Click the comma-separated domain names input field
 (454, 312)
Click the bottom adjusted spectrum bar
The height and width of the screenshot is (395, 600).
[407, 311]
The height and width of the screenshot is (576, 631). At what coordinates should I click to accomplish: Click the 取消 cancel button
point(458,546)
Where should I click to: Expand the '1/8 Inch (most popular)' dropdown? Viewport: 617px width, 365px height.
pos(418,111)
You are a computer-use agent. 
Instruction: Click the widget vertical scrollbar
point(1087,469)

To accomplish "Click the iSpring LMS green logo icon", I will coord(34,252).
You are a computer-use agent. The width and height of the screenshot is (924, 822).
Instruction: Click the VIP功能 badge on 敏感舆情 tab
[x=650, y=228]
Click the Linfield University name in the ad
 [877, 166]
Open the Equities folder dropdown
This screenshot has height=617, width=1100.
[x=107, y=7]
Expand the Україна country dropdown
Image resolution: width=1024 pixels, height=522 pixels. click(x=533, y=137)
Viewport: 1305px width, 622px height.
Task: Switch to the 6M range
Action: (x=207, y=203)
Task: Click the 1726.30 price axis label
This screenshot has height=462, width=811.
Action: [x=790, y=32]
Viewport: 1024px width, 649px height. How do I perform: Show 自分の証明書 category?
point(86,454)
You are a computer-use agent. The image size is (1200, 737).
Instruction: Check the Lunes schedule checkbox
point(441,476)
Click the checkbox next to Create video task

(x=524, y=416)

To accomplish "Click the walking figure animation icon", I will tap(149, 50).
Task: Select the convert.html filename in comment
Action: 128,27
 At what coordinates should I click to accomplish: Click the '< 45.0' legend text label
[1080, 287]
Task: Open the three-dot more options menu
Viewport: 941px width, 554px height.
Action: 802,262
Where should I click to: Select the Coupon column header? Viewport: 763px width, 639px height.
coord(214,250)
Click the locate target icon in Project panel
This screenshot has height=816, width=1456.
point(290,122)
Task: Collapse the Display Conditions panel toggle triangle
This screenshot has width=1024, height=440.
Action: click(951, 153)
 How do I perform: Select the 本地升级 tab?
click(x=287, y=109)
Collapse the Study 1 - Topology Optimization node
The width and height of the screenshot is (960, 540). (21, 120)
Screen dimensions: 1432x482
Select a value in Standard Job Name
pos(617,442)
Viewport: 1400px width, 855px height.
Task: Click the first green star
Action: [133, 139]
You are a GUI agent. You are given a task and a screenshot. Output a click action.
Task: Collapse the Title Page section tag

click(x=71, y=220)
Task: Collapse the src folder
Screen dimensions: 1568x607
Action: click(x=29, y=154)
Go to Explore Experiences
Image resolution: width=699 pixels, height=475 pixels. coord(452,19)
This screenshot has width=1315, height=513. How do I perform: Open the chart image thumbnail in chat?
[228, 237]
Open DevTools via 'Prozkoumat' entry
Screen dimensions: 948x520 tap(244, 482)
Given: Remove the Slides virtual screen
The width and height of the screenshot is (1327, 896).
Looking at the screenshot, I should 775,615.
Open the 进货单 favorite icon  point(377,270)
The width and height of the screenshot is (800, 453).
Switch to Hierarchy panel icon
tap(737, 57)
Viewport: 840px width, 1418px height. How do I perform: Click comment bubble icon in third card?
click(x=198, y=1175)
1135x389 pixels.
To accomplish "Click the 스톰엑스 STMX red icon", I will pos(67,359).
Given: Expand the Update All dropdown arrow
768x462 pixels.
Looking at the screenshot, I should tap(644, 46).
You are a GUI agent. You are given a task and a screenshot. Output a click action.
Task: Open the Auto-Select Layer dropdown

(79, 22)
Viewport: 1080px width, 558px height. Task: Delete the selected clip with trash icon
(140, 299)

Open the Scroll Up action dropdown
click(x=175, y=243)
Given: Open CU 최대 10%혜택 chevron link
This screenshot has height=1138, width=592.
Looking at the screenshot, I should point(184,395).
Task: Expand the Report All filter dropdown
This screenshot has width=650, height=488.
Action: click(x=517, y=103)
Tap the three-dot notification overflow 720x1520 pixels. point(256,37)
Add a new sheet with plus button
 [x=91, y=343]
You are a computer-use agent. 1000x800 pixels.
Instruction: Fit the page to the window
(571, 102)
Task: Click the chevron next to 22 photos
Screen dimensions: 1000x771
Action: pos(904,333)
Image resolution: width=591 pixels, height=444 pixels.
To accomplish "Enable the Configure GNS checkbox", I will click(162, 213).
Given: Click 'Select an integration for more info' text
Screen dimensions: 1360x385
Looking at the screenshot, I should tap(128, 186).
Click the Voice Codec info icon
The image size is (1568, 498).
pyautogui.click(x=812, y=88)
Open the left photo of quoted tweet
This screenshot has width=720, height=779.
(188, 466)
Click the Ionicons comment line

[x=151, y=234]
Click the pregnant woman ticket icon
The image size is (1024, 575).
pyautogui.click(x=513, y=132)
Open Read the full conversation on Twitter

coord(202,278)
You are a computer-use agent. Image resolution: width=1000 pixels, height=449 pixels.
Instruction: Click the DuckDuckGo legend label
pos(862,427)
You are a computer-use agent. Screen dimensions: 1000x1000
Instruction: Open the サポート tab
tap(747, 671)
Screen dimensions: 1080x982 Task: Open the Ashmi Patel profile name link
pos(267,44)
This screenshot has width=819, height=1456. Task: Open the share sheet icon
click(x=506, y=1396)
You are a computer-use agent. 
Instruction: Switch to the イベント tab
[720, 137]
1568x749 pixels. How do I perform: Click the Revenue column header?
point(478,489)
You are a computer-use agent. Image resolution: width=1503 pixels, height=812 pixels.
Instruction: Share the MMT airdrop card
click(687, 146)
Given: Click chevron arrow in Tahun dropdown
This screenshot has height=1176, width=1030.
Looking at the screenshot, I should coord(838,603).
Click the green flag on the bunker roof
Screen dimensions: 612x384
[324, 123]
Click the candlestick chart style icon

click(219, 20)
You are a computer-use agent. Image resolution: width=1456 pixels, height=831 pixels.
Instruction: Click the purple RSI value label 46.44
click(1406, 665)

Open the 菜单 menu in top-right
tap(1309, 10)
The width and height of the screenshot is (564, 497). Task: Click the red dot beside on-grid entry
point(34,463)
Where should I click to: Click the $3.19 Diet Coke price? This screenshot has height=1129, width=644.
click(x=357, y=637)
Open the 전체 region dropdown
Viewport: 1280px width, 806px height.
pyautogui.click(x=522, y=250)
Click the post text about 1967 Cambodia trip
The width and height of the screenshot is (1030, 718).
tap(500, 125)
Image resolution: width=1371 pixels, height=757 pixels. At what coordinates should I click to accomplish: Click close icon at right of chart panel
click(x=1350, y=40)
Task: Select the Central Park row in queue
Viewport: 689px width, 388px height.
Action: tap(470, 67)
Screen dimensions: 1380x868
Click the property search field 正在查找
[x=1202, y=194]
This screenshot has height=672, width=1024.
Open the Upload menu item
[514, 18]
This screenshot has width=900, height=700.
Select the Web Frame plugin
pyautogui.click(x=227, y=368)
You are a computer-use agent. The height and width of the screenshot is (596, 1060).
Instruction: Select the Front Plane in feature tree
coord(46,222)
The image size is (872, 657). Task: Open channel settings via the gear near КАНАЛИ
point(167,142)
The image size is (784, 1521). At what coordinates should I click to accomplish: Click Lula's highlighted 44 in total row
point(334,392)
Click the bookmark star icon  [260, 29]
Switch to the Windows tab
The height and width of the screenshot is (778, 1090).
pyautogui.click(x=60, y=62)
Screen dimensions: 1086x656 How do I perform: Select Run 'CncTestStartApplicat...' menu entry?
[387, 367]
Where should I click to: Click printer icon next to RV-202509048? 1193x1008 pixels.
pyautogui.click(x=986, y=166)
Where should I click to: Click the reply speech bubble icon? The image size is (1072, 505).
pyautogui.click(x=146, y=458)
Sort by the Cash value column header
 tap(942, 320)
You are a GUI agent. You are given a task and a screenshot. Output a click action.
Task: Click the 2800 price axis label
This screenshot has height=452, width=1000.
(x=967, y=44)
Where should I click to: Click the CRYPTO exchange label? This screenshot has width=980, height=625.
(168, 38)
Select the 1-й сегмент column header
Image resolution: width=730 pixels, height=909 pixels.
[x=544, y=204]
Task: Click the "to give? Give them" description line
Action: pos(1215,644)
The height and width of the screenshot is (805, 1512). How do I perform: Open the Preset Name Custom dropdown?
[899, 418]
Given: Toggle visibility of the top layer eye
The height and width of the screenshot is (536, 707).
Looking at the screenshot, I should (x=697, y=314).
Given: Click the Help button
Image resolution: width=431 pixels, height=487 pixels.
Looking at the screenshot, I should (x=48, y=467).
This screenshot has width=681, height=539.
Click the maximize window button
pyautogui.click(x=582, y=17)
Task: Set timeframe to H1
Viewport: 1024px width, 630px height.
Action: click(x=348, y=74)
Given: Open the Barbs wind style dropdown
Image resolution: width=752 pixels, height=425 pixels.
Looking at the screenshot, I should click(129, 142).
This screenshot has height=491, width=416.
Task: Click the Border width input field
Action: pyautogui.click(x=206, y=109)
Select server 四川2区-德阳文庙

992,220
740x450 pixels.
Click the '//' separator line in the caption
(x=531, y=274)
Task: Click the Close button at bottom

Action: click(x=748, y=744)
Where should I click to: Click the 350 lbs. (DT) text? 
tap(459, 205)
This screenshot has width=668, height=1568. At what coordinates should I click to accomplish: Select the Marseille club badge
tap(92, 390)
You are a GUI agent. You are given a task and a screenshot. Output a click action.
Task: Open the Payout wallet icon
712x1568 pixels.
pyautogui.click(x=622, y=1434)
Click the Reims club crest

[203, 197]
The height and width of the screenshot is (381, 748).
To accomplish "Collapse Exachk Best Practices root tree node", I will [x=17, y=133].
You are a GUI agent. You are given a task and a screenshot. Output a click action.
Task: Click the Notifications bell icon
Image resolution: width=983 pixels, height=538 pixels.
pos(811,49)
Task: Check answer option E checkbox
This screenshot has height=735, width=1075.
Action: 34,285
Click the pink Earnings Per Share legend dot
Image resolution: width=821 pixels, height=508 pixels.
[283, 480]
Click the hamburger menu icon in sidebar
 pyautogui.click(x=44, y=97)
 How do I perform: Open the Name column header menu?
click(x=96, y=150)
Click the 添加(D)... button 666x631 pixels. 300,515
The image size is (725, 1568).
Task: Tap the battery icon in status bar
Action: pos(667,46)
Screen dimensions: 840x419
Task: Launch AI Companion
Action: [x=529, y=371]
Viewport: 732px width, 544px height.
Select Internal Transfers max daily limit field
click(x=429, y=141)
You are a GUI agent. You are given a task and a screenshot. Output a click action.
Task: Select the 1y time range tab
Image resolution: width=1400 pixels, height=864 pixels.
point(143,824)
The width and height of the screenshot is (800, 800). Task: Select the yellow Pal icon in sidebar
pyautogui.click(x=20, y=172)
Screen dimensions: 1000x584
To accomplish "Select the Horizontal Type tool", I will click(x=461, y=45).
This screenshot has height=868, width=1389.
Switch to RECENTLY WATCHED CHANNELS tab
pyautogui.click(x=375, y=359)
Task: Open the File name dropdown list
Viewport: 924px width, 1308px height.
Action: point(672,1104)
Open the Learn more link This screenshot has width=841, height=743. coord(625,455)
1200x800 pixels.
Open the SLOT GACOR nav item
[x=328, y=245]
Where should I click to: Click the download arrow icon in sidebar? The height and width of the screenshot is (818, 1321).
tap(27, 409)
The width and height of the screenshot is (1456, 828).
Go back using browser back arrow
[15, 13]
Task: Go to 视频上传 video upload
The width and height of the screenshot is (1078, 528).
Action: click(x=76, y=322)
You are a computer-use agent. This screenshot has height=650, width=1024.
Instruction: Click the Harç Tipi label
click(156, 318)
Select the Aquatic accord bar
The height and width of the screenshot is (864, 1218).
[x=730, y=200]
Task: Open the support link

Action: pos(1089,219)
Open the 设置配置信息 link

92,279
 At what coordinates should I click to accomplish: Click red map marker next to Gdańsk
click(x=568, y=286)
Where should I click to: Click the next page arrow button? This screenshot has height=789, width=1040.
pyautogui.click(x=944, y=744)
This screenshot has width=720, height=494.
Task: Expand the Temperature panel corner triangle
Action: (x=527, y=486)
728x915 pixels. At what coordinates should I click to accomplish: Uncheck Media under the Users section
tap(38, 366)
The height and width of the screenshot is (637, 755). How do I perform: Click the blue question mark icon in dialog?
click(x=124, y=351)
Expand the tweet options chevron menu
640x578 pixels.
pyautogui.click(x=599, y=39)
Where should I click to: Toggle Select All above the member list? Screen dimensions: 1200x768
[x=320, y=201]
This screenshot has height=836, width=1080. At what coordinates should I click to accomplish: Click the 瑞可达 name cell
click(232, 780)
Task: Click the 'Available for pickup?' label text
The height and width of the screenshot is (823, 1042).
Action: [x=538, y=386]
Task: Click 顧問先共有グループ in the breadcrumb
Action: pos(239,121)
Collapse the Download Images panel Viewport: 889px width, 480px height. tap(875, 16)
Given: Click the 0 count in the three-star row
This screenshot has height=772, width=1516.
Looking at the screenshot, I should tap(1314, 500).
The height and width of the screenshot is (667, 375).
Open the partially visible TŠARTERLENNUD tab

* _Work task_:
Would you copy out exactly the lines above that start at the one containing "This screenshot has height=452, width=1000." and end at the one containing "Given: Open the Barbs wind style dropdown", inclusive?

* _Reply to the exercise_:
This screenshot has height=452, width=1000.
(x=967, y=44)
Where should I click to: Click the CRYPTO exchange label? This screenshot has width=980, height=625.
(168, 38)
Select the 1-й сегмент column header
Image resolution: width=730 pixels, height=909 pixels.
[x=544, y=204]
Task: Click the "to give? Give them" description line
Action: pos(1215,644)
The height and width of the screenshot is (805, 1512). How do I perform: Open the Preset Name Custom dropdown?
[899, 418]
Given: Toggle visibility of the top layer eye
The height and width of the screenshot is (536, 707).
Looking at the screenshot, I should (x=697, y=314).
Given: Click the Help button
Image resolution: width=431 pixels, height=487 pixels.
Looking at the screenshot, I should (x=48, y=467).
This screenshot has width=681, height=539.
Click the maximize window button
pyautogui.click(x=582, y=17)
Task: Set timeframe to H1
Viewport: 1024px width, 630px height.
Action: click(x=348, y=74)
Given: Open the Barbs wind style dropdown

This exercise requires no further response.